New York Giants 32 – Tampa Bay Buccaneers 18

Overview

It’s said that possession is 9/10ths of the law, something Tom Coughlin and his charges clearly believed in on Sunday afternoon in Tampa Bay. Despite being out-gained 385 to 327, the Boys in Blue held serve for 34:55 and won the turnover battle 3-2 en route to an odd victory over the horribly-clad Tampa Bay Buccaneers. Fashion critique aside (as I pen this, I’m clad a taco-stained t-shirt and gym pants that have never seen the inside of an actual gym), the Bucs kept the afternoon interesting with big plays, dropped passes and ultimately a desperation-heave-turned-Giants-touchdown to seal the win. Bucs WR Mike Evans tried to be a WR, then a QB on the game’s final play, but in the words of the immortal Ron Swanson, “Never half ass two things, whole ass one thing.” With that said, you have my whole ass for this week’s recap.

Eli Manning and Tom Coughlin, New York Giants (November 8, 2015)

Eli Manning and Tom Coughlin – © USA TODAY Sports Images

It’s not how you start but how you finish and the Giants started horribly, tossing the ball back to the Bucs at their own 13-yard line just 9 seconds into the game. Buoyed by the return of digitally-challenged DE Jason Pierre-Paul, the Giants’ defense went from gossamer to at least cheese cloth this week, and held the Bucs out of the end zone despite the short field. The teams then traded field goals until a Rueben Randle from Eli Manning pass put the G-Men up 10-6. Then the Bucs began to simply self-destruct like an Imperial Probe Droid, fumbling on their next possession to hand the Giants an easy 28-yard field and a 17-6 lead. After a few more boring field goals (seriously I hate them and I don’t know why), the Giants led 20-12 until Captain Irresponsible, Jameis Winston, showed off his athletic ability on a 10-yard TD run to cut the margin to 2.

Two more boring, rainy wet field goals pushed the visitors ahead 26-18, still one a one possession game but with 18 seconds and no timeouts, the Bucs turned to desperation and trickeration when Winston hit \Evans on a short pass which Evans then heaved backwards to G Logan Mankins who…well he’s a guard, he didn’t catch it…Trevin Wade swooped in for the scoop-and-score and the Jints were just above .500 again, sitting at 5-4 alone in first place in the hideous NFC East. For Mankins, it must pain him to see the Giants after Justin Tuck used him like an old hanky in the Super Bowl and he clumsily coughed up a game-sealing TD years later.

Your goal:
Do the following three statements agree with the Giants–Buccaneers recap above? For each, answer yes or no and quote the words from the recap that decide it.
1. The Buccaneers gained more yards than the Giants.
2. Jameis Winston scored on a 20-yard touchdown run.
3. The win left the Giants with a 5-4 record.

Record list:

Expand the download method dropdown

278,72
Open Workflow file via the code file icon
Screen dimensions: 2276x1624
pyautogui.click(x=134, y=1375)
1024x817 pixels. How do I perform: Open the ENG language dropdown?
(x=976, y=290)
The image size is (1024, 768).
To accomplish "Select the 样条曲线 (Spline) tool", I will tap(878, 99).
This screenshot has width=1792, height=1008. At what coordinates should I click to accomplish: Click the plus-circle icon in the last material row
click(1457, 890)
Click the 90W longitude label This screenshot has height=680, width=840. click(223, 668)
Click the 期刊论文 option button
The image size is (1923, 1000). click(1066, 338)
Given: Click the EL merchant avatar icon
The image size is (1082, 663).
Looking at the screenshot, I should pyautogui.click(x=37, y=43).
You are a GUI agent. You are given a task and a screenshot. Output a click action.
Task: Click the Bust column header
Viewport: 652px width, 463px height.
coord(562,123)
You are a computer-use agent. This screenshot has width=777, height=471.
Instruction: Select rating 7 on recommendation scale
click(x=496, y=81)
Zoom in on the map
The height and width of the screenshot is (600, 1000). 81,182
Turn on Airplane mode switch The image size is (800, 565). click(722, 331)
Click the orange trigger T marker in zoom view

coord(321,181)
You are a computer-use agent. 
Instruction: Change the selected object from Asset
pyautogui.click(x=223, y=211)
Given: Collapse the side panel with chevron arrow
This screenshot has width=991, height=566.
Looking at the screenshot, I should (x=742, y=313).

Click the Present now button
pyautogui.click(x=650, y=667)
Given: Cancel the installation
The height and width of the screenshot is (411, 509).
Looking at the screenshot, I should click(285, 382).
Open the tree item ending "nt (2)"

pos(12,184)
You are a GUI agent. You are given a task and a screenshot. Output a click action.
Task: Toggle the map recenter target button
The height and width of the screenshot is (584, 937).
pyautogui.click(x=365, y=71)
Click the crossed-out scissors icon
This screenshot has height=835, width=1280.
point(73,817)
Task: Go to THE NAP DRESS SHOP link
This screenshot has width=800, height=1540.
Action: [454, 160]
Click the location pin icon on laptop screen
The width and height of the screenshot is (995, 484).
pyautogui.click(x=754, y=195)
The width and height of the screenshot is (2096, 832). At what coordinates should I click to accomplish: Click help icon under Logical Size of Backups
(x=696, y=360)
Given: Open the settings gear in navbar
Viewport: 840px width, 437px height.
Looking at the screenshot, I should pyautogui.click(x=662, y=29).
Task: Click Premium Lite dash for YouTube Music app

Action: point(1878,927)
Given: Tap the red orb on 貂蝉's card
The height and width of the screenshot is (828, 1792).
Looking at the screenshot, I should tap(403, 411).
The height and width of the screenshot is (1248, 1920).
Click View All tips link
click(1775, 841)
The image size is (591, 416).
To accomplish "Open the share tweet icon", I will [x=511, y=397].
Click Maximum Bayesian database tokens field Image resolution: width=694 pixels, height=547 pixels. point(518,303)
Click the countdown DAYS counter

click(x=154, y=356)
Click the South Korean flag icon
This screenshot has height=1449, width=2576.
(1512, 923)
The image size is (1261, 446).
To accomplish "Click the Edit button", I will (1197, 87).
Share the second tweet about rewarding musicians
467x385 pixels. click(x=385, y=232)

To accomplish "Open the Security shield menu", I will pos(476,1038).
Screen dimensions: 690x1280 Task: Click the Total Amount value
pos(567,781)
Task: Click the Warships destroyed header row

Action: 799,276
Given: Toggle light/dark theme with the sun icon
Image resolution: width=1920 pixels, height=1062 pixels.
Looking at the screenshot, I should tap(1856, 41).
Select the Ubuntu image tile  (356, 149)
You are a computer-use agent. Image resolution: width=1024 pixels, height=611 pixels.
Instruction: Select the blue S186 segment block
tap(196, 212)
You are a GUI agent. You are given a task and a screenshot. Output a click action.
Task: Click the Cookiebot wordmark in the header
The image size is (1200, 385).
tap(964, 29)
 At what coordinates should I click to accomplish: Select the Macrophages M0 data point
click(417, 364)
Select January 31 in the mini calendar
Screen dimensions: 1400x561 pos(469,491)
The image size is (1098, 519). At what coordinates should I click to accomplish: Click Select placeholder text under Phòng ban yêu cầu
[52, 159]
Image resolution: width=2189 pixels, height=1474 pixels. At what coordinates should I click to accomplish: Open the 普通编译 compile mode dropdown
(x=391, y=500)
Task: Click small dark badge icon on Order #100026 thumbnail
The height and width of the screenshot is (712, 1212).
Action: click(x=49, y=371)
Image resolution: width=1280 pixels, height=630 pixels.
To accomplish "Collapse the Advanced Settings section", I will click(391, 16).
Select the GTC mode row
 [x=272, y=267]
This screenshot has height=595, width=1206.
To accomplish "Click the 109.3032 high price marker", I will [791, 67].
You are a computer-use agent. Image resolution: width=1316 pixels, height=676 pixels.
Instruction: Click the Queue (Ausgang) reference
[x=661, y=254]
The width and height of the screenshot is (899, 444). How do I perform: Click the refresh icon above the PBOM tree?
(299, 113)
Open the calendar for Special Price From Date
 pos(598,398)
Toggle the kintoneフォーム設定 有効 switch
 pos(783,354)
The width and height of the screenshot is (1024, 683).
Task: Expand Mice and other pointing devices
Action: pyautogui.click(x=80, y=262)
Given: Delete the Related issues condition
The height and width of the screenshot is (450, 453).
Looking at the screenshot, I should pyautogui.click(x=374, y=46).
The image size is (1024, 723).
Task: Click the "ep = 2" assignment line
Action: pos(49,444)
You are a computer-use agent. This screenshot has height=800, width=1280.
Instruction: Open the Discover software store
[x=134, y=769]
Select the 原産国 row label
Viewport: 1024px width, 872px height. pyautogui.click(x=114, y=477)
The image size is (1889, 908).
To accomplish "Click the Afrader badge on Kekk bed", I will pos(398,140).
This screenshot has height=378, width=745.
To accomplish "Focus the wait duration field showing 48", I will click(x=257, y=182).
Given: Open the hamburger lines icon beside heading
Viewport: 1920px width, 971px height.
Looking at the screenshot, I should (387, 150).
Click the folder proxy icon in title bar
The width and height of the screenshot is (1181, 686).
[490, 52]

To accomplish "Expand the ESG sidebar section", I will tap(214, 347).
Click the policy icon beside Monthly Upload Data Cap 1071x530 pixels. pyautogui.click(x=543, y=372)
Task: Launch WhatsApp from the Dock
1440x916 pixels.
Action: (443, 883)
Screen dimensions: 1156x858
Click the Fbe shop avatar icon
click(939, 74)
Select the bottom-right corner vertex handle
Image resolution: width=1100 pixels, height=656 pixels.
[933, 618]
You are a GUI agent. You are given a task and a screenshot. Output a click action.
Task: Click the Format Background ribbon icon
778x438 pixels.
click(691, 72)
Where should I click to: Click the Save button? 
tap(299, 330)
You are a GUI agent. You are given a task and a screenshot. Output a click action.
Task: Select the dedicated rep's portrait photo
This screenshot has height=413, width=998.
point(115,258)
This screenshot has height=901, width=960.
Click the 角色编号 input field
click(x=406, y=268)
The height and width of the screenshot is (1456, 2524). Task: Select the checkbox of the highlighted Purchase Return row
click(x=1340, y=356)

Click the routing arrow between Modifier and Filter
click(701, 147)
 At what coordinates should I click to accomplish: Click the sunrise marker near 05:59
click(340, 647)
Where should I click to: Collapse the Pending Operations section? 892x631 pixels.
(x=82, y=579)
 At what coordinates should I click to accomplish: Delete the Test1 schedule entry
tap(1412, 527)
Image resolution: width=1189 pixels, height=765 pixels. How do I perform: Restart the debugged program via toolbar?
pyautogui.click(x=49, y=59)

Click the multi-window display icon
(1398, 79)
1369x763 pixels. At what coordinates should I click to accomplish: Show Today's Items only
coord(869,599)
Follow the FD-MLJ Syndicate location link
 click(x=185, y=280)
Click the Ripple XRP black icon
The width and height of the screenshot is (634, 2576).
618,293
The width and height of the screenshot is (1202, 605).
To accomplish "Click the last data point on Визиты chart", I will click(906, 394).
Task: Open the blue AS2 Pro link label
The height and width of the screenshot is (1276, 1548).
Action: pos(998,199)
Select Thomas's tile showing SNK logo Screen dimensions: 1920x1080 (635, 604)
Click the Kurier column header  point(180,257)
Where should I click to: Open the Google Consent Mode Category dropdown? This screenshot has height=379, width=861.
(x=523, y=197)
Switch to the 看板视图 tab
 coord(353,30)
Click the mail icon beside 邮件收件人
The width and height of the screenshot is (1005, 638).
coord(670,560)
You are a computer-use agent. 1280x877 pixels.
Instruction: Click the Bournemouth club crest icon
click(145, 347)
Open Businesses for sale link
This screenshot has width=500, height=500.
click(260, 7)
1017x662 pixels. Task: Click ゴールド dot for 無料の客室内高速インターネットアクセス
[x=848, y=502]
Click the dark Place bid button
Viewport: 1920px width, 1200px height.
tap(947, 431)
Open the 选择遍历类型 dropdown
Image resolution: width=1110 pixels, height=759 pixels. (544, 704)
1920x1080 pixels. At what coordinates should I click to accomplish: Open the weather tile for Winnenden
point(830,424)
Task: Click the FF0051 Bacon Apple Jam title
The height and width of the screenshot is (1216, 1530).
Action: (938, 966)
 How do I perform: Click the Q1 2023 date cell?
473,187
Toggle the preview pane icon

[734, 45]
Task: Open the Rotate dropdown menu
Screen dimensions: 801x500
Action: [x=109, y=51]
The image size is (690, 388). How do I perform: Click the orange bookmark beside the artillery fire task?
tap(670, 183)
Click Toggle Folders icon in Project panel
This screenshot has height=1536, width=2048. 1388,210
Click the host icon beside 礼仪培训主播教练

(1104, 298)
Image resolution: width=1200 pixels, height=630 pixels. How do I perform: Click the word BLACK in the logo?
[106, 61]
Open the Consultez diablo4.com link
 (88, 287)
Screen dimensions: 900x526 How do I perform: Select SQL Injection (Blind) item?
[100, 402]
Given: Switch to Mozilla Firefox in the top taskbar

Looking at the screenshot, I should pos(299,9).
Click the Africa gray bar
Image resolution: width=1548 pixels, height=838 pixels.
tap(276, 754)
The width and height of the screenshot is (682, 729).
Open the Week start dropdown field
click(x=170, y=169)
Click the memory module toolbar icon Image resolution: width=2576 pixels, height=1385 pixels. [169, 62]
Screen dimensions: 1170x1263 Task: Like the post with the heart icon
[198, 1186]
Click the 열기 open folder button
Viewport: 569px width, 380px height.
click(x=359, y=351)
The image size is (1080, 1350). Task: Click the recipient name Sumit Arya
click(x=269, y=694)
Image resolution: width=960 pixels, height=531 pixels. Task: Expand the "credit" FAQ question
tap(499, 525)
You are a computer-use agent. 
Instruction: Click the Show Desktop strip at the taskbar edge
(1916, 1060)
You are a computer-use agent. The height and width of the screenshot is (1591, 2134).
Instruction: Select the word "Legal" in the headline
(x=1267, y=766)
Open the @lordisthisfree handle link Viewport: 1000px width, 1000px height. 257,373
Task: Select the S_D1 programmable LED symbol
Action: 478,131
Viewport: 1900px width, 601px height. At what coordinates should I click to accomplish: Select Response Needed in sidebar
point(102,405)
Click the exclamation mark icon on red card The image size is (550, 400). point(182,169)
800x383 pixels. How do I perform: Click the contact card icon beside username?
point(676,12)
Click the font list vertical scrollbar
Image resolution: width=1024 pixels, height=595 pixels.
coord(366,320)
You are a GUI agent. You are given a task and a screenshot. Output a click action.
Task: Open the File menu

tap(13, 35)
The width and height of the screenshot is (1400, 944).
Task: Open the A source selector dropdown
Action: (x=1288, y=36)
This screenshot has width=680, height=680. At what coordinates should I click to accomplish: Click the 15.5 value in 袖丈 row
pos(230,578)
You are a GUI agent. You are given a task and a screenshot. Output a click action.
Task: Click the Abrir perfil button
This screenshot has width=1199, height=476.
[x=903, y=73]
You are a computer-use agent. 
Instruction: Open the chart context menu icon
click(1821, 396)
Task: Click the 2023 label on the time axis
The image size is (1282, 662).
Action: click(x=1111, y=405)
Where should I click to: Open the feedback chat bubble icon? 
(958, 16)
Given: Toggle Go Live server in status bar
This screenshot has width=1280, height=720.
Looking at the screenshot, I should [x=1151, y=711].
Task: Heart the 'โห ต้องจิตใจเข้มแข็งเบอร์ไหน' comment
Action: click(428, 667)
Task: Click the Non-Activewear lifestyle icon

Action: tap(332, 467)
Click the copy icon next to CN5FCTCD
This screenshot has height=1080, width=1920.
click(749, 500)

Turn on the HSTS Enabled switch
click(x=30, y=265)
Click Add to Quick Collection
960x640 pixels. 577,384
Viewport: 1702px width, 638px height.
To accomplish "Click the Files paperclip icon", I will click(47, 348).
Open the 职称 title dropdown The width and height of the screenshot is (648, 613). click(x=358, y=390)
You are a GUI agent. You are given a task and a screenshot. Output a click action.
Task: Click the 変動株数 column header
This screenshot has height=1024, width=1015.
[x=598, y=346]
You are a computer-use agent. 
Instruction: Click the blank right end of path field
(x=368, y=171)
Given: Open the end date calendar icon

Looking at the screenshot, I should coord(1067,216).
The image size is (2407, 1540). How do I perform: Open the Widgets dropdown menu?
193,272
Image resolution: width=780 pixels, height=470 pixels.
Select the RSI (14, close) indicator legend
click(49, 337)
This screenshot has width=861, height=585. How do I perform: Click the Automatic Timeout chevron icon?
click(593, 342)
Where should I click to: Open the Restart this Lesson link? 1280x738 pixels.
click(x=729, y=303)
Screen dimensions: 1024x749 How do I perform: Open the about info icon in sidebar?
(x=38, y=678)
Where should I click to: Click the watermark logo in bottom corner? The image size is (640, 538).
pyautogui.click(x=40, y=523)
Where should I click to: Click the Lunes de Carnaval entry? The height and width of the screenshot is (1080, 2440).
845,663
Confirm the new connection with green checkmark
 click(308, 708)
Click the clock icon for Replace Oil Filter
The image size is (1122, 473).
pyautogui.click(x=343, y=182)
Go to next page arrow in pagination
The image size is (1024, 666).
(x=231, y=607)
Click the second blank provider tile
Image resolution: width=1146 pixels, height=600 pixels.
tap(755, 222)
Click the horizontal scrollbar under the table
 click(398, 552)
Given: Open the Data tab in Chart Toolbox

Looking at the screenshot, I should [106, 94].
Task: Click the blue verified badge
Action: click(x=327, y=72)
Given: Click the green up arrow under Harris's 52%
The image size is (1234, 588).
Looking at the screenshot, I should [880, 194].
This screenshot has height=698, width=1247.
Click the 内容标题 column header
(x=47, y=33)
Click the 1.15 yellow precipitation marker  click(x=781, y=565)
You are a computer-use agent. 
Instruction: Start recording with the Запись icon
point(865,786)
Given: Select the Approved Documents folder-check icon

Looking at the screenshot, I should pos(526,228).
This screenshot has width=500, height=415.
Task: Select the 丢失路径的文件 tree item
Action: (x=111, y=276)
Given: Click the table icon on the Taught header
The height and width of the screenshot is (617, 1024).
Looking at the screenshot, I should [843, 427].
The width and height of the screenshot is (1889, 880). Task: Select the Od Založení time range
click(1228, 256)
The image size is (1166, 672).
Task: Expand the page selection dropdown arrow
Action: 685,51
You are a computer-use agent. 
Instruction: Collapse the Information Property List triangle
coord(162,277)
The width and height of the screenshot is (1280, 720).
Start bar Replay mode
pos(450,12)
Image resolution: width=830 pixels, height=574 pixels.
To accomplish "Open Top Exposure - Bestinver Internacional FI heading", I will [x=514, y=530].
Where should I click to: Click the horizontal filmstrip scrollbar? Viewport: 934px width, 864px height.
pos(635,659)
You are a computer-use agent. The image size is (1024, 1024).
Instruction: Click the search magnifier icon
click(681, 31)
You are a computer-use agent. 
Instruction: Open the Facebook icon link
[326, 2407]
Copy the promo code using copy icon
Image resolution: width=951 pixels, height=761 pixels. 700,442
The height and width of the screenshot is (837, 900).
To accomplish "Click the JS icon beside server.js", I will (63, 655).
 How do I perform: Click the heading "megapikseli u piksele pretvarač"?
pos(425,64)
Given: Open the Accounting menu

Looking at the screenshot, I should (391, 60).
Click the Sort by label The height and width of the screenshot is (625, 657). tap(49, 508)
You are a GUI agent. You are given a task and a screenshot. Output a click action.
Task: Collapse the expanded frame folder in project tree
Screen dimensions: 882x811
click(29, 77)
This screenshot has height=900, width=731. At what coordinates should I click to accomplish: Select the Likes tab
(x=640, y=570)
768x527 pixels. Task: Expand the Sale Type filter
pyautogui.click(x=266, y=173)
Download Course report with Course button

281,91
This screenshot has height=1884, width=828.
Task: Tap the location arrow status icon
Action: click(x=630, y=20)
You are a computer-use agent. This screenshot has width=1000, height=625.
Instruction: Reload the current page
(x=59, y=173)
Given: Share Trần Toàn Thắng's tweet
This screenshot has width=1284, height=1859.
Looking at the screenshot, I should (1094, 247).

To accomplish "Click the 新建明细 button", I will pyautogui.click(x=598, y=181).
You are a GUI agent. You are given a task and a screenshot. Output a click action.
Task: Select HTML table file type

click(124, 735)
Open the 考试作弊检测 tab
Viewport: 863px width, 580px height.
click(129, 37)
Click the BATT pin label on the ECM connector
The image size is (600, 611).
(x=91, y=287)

Complete output:
1. Yes: "Despite being out-gained 385 to 327"
2. No: "showed off his athletic ability on a 10-yard TD run"
3. Yes: "sitting at 5-4 alone in first place in the hideous NFC East"